3:55–4:05 PM | Break
4:05–5:20 PM | Panel III: Strategic and Geopolitical Implications
This panel evaluates the broader strategic consequences—intended and unintended—of a militarized approach to counternarcotics. Topics include escalation risks, lessons from post-9/11 counterterrorism, effects on corruption and governance, and implications for U.S. credibility and regional stability.
Moderator
Celina Realuyo
Celina Realuyo is Professor of Practice at the William J. Perry Center for Hemispheric Defense Studies at the National Defense University where she focuses on U.S. national security, transnational organized crime, counterterrorism, cybersecurity, and counter threat finance issues in the Americas. As a former U.S. diplomat and international banker with Goldman Sachs, State Department Director of Counterterrorism Finance Programs and professor at the National Defense, George Washington, and Joint Special Operations Universities, she has over two decades of international experience in the public, private and academic sectors. She testifies regularly before Congress on the role of China and the Mexican cartels in illicit fentanyl trafficking, Lebanese Hezbollah in the Americas and the convergence of terrorism and crime.
Speakers
Harrison Mann
Harrison Mann is Associate Director for Policy and Campaigns at Win Without War. His public commentary focuses on illuminating the connections between foreign and domestic policy and reforming U.S. Middle East policy, appearing in outlets including the BBC, Foreign Policy, The Guardian, and The Washington Post. Harrison is a former U.S. Army major assigned to the Defense Intelligence Agency who resigned in protest of DoD support for the Israeli military during the Gaza genocide. Harrison holds a Master’s in Public Administration from the Harvard Kennedy School and a bachelor’s in Middle Eastern Studies from the College of William & Mary.
Enrique Berruga Filloy
Enrique Berruga is the CEO of The Aspen Institute in Mexico. He is a Mexican diplomat and author.
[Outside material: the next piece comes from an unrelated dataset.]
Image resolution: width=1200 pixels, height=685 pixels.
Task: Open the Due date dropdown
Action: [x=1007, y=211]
He has been Mexico’s ambassador to Ireland, Costa Rica and the United Nations. He served as deputy foreign minister in charge of North American affairs and as director of the Mexican International Cooperation Agency. President of the Mexican Council for Foreign Affairs and Vice President of Grupo Modelo brewery. Enrique has dedicated a good part of his life to writing fiction and journalistic pieces. He has published six novels, some of them translated into Arabic, English and French. One of them, Foreign Property, was turned into a film and released on a streaming platform.
Bella Grabowski
Bella Grabowski serves as the Sovereign and Strong America Campaign Director at the America First Policy Institute. She is a defense policy expert who served in both Trump Administrations and at the Department of War as Senior Liaison to the Assistant Secretary for Space Policy. She worked in the Office of the Undersecretary of Defense for Acquisition & Sustainment on the Industrial Capabilities Report, held roles in government and interagency affairs, trade and foreign investment, commercialization, Foreign Military Sales, Direct Commercial Sales, and space acquisitions. Bella holds a Professional Master’s in Statecraft & National Security Affairs from the Institute of World Politics and bachelor’s degrees in economics and Spanish from Pepperdine University. She is fluent in English, Polish, and Spanish.
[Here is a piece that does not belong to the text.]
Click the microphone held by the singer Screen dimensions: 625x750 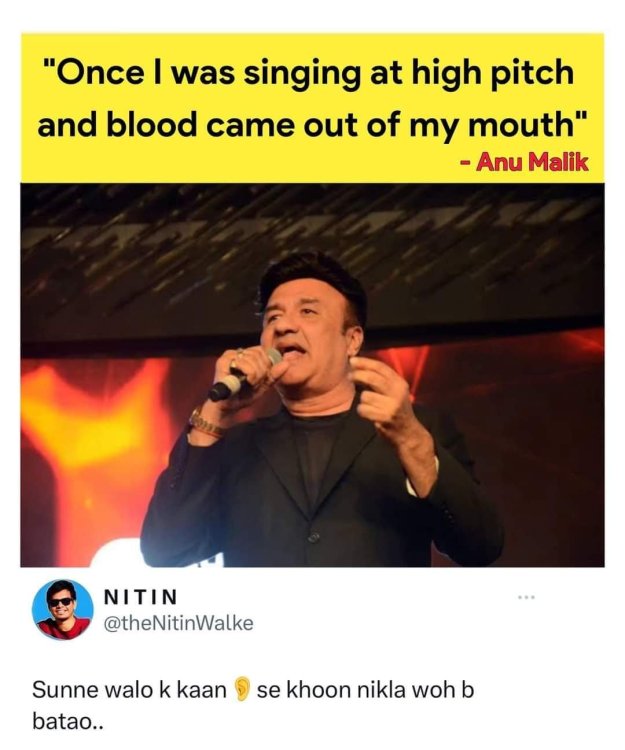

5:20–5:25 PM | Transition Break
5:25–5:30 PM | AI Policy Simulation Experiment
Naoru Koizumi
This brief presentation introduces an AI experiment in which the team plans to develop a model that simulates policy debates based on speakers’ documented positions. The simulated debates will then be compared with the actual conference discussions and analyzed after the event. Findings from this comparison will be presented at a follow-up seminar to assess the reliability of AI for simulating policy discussions.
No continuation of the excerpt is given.